The Government are taking steps, but I see them as overly cautious. However, I strongly welcomed the Chancellor’s announcement in the spring statement that removed VAT on energy efficiency measures for domestic homes. I expect that Ministers will be measuring its impact in the expectation that it will be a pathfinder to extensively rolling out similar support—for example, on batteries for domestic energy storage, which, as I understand it, are currently excluded from the scheme.

It is clear that the current energy cost crisis is leading to soaring public interest in energy efficiency measures to cut bills. For a Government willing to invest wisely, that represents a real opportunity for substantial returns not just to the Exchequer, but to the householder through cut bills and to the planet in reducing emissions. I do not expect the public sector to pick up the bill for energy efficiency improvements, but, with the right support, the private sector can be properly incentivised to take the lead.

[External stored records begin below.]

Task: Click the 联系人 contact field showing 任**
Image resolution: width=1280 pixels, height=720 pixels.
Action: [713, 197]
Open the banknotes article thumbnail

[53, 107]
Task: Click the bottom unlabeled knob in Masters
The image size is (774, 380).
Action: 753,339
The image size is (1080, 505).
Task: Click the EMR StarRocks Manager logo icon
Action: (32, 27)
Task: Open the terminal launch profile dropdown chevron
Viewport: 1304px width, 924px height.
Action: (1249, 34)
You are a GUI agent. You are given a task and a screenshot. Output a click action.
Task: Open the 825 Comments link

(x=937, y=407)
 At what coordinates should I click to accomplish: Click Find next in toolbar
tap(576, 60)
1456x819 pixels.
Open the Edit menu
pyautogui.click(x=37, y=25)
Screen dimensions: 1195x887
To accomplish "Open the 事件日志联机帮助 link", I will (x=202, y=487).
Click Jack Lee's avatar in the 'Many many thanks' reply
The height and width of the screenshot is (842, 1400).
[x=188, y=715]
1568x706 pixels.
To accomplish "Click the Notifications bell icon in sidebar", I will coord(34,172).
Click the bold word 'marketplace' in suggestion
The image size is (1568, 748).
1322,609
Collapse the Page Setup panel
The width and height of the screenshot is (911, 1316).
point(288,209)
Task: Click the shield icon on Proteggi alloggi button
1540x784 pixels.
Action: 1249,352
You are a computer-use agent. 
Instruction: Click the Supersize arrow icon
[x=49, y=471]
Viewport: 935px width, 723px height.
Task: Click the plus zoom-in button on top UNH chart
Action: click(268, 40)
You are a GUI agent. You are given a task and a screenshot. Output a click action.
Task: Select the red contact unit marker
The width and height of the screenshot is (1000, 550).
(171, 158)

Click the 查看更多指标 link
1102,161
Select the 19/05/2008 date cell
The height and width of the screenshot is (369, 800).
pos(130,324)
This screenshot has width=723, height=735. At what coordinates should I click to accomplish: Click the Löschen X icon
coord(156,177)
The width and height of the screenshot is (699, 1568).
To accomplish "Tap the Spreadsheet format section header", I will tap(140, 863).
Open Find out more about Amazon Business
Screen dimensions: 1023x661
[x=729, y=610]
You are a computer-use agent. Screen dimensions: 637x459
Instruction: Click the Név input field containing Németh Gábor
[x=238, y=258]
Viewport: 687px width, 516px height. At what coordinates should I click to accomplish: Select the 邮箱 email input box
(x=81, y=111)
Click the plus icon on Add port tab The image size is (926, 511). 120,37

In closing, I will raise one further issue concerning the Government’s approach to energy efficiency and the funding of measures to improve it. I would like Ministers to undertake a thorough review of the impediments to introducing innovative schemes that encourage home improvements. Just last week, I was alerted to how an innovative domestic solar panel installer’s business model is being constrained by provisions in the Consumer Credit Act 1974 designed to protect both consumers and suppliers from theft or loan default on portable consumer goods, such as cars. It seems problematic that those provisions should also apply to home insulation schemes, which are not portable—or, if they are, they are very expensive to move—and therefore are not a good asset on which to lend subject to those provisions. I strongly ask Ministers to examine such issues with some urgency. It may well be appropriate to do so when the UK Infrastructure Bank Bill comes to this House, to ensure that the bank is not similarly hobbled in making investments in energy efficiency projects. Thanks to the Department, those are one of its core remits.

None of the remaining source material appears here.